[Excerpt provided]
BEGIN

All day long, your brain cells are sending and receiving messages through electrical and chemical signals. These messages help you do things like move your muscles and use your senses — as you taste your food, feel the heat coming off a stove, or read the words on this page.
If we could better understand how those messages are sent and received, we’d gain powerful insights into the brain-body connection and shed light on what’s happening when those connections aren’t working — as with brain diseases such as Alzheimer’s and Parkinson’s.
To that end, neuroscientists at Cedars-Sinai in Los Angeles have built computer models of individual brain cells — the most complex models to date, they say. Using high-performance computing and artificial intelligence, or AI, the models, as described in the journal Cell Reports , capture the shape, timing, and speed of the electrical signals that brain cells called neurons fire.
The new research is part of a decades-long pursuit among scientists to understand the inner workings of the brain, not just cognitively but biologically, genetically, and electrically.
The most famous early researchers were Alan Lloyd Hodgkin, Andrew Fielding Huxley, and John Carew Eccles, who won the 1963 Nobel Prize in Medicine for their discoveries about nerve cell membranes.

END

[Source material]
BEGIN

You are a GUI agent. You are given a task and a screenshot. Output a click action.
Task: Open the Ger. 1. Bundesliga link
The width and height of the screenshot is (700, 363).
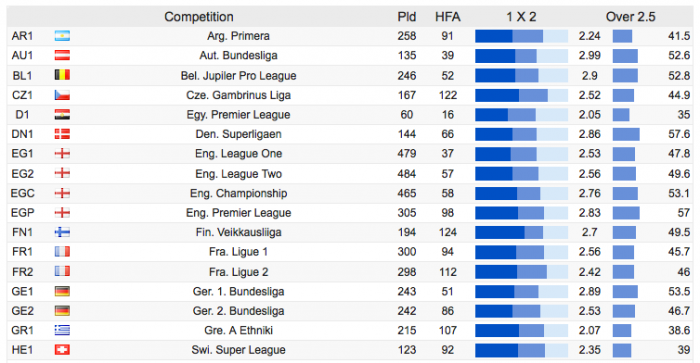pos(238,291)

END

Reproduce the passage about computer models of brain cells word for word, from its first sentence to its last.

[Task response]
All day long, your brain cells are sending and receiving messages through electrical and chemical signals. These messages help you do things like move your muscles and use your senses — as you taste your food, feel the heat coming off a stove, or read the words on this page.
If we could better understand how those messages are sent and received, we’d gain powerful insights into the brain-body connection and shed light on what’s happening when those connections aren’t working — as with brain diseases such as Alzheimer’s and Parkinson’s.
To that end, neuroscientists at Cedars-Sinai in Los Angeles have built computer models of individual brain cells — the most complex models to date, they say. Using high-performance computing and artificial intelligence, or AI, the models, as described in the journal Cell Reports , capture the shape, timing, and speed of the electrical signals that brain cells called neurons fire.
The new research is part of a decades-long pursuit among scientists to understand the inner workings of the brain, not just cognitively but biologically, genetically, and electrically.
The most famous early researchers were Alan Lloyd Hodgkin, Andrew Fielding Huxley, and John Carew Eccles, who won the 1963 Nobel Prize in Medicine for their discoveries about nerve cell membranes.